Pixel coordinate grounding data
□ □ □ □ □
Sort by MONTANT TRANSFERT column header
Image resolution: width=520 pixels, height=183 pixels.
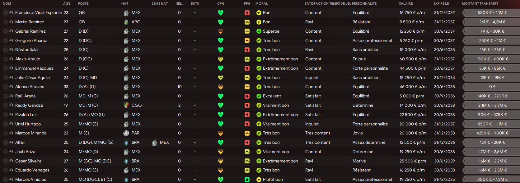coord(480,3)
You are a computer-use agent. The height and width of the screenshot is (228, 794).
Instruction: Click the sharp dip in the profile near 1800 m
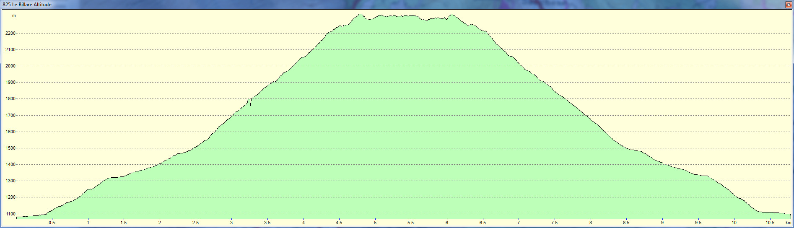(x=250, y=104)
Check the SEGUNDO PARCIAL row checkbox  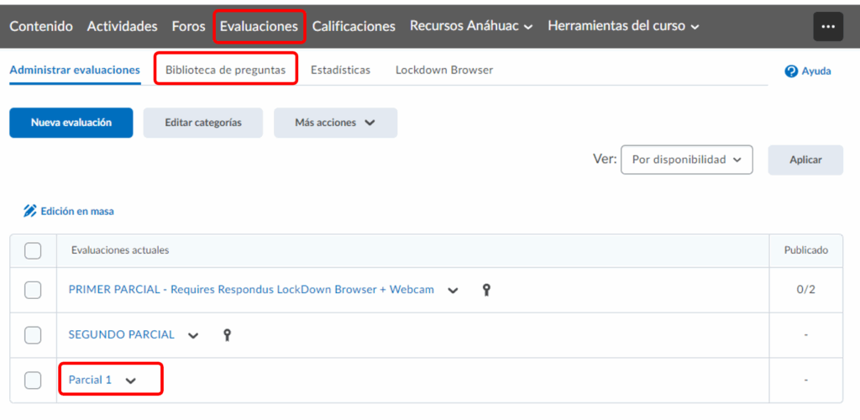[33, 335]
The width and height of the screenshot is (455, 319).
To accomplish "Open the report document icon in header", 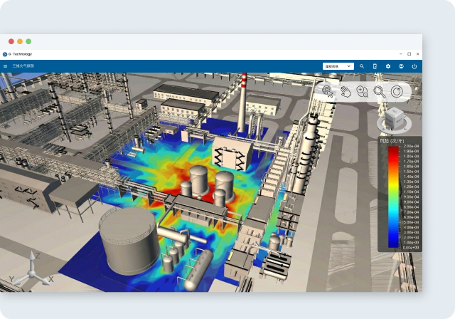I will click(375, 66).
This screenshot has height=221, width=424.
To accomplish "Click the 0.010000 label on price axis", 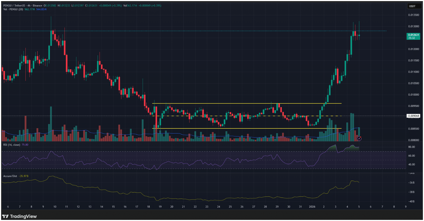I will point(413,95).
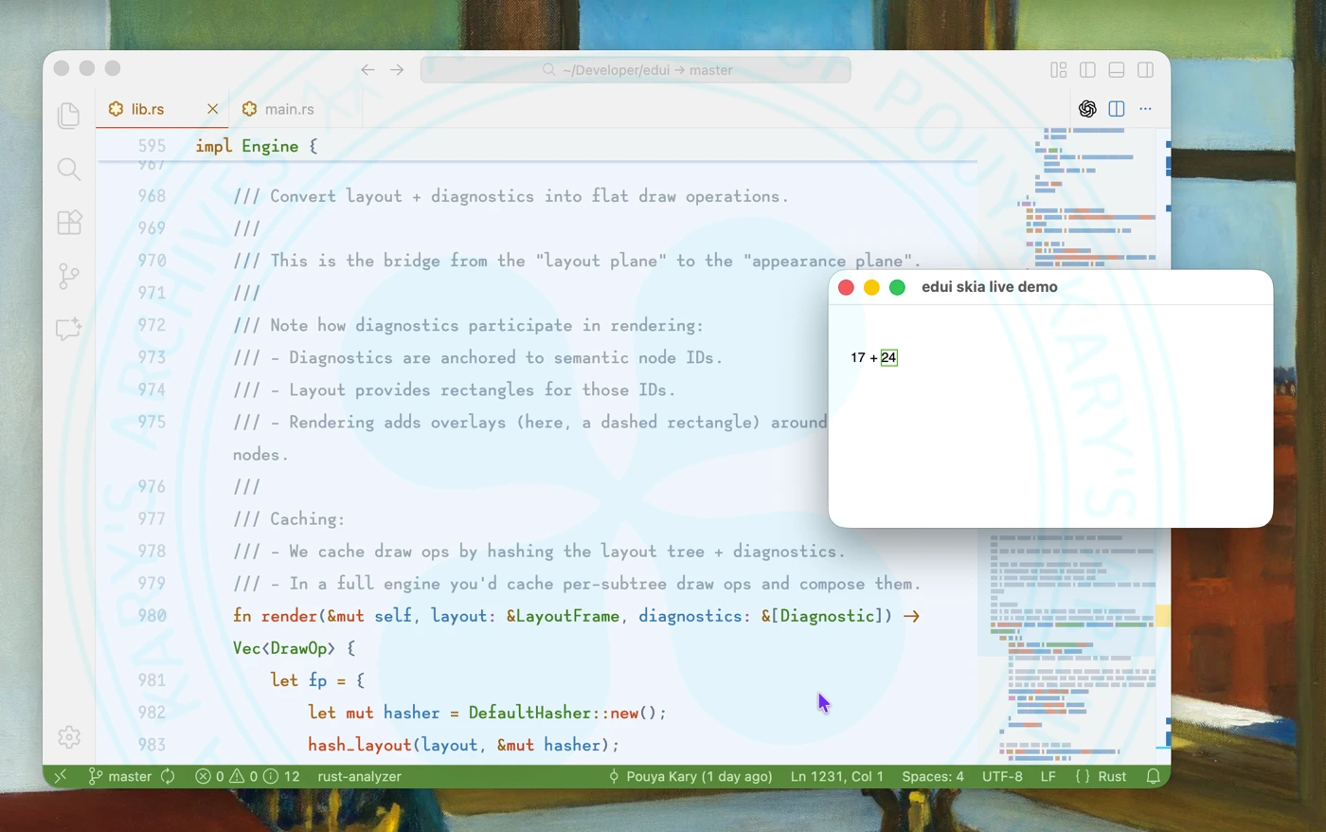The width and height of the screenshot is (1326, 832).
Task: Click the diagnostics counter showing 12 infos
Action: point(282,776)
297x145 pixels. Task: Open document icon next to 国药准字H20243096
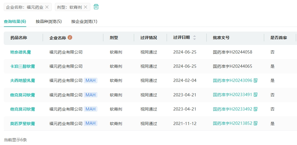[x=256, y=80]
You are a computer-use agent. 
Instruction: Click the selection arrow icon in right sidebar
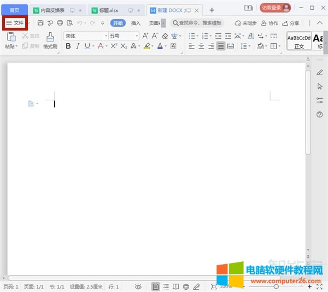pyautogui.click(x=320, y=86)
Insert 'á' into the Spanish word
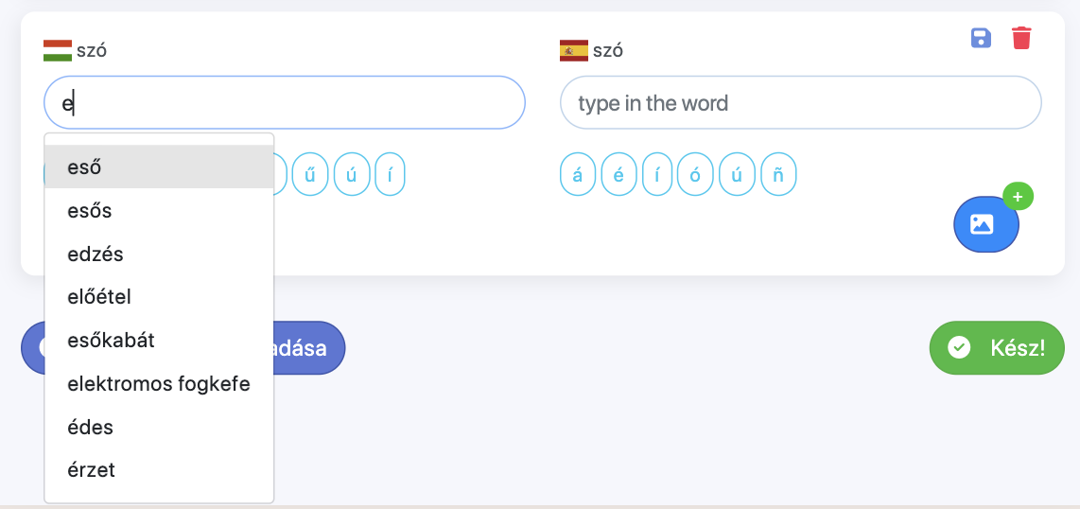Screen dimensions: 1080x509 tap(578, 175)

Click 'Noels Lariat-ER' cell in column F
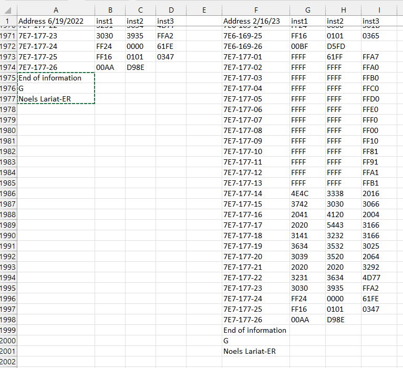tap(250, 351)
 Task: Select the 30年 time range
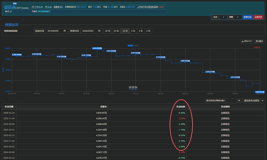(107, 31)
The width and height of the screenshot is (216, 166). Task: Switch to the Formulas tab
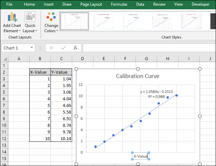pos(119,4)
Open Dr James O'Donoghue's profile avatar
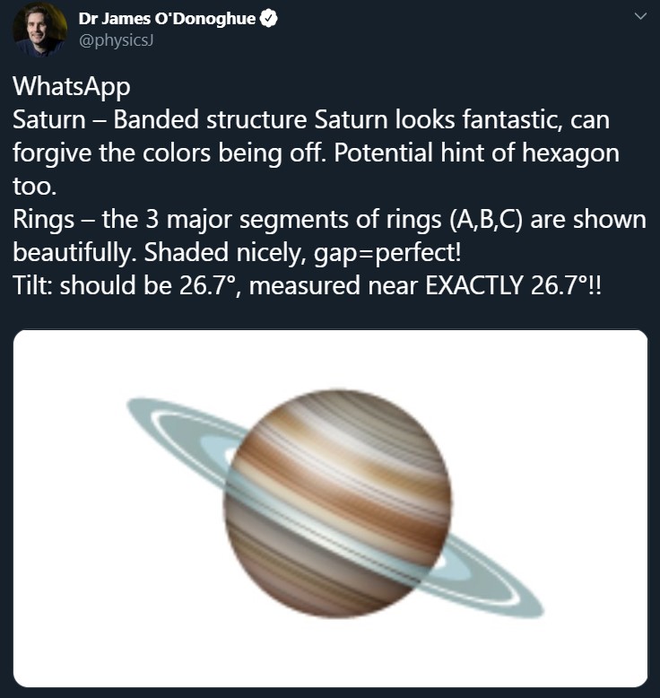This screenshot has width=660, height=698. tap(39, 29)
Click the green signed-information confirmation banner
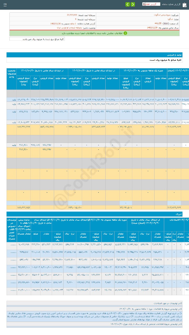This screenshot has height=335, width=189. 94,33
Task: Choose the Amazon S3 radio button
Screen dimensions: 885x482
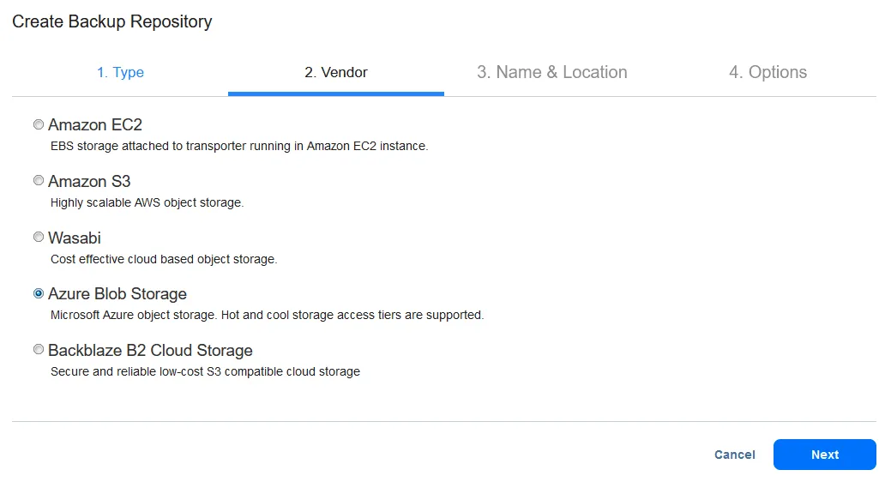Action: point(39,181)
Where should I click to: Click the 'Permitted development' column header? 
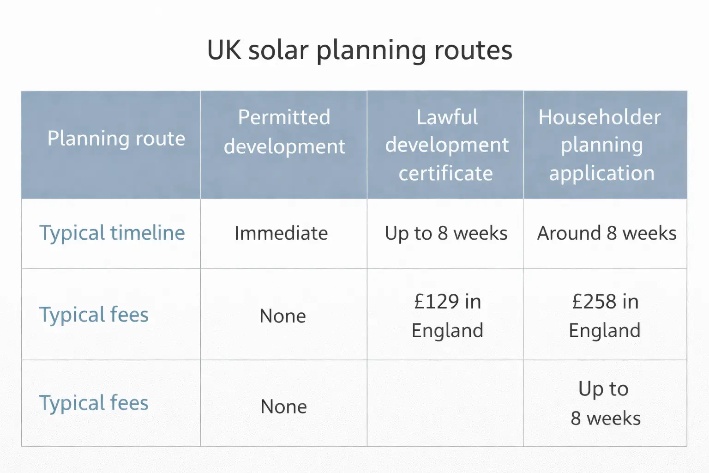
□ □ □ □ □
■ **Your objective**: The range to transcribe runs from the line holding "Click the green" through the final line of the data above; copy it exactly and exclude the pictures.

■ **Written response**:
Click the green signed-information confirmation banner
This screenshot has height=335, width=189. 94,33
Task: Choose the Amazon S3 radio button
Screen dimensions: 885x482
Action: point(39,181)
Where should I click to: Click the 'Permitted development' column header? 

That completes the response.